La expresión «Dios ha muerto» ha ejemplarizado el fenómeno del ateísmo moderno, el elemento de proyección psicológica implícito a la hora de pretender explicar lo divino, el menoscabo de la religión institucional fundamentada en las interpretaciones humanas del Misterio, el paso de una moral heterónoma o externa a una ética de matriz personalista, la pérdida de una cosmovisión, la instalación en el olvido y la mutabilidad de nuestra sociedad líquida, la duda en la utilización del término Dios en ausencia de una expresión unívoca.
Ahora bien, a la luz del resurgir de la espiritualidad, frecuentemente al margen de la religión institucionalizada, quizá debamos considerar que, más que una crisis de Dios, en su sentido ontológico (que también), lo que estamos identificando hoy en la sociedad es una crisis de la imagen o del concepto de Dios. Lluís Duch, doctor en antropología y teología per la Universidad de Tübingen, en uno de sus trabajos sobre esta temática, postula que la imagen mítica de Dios (la que condujo a la crítica de los maestros de la sospecha y que tristemente se mantiene en algunos contextos) resulta irrelevante y sin ningún interés para nuestra generación.
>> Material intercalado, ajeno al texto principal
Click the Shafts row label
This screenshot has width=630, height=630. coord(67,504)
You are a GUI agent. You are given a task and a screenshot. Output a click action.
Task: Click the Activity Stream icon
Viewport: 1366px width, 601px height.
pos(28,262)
Nos preguntamos pues: ¿ha muerto Dios o sus imágenes inasumibles?
Cobra tintes de urgencia que el pensamiento y la teología cristiana contemporánea continúen reelaborando muchos de sus presupuestos a fin de abandonar unos contenidos de fe inmaduros y míticos para sustituirlos por nuevas aproximaciones hermenéuticas que puedan ser asumidas desde el marco que representa el actual conocimiento científico de las cosas y desde el irrenunciable respeto por los derechos humanos. Sin este puente, la distancia entre iglesia y sociedad se hará definitivamente insalvable y Dios habrá muerto, definitivamente, para demasiadas personas.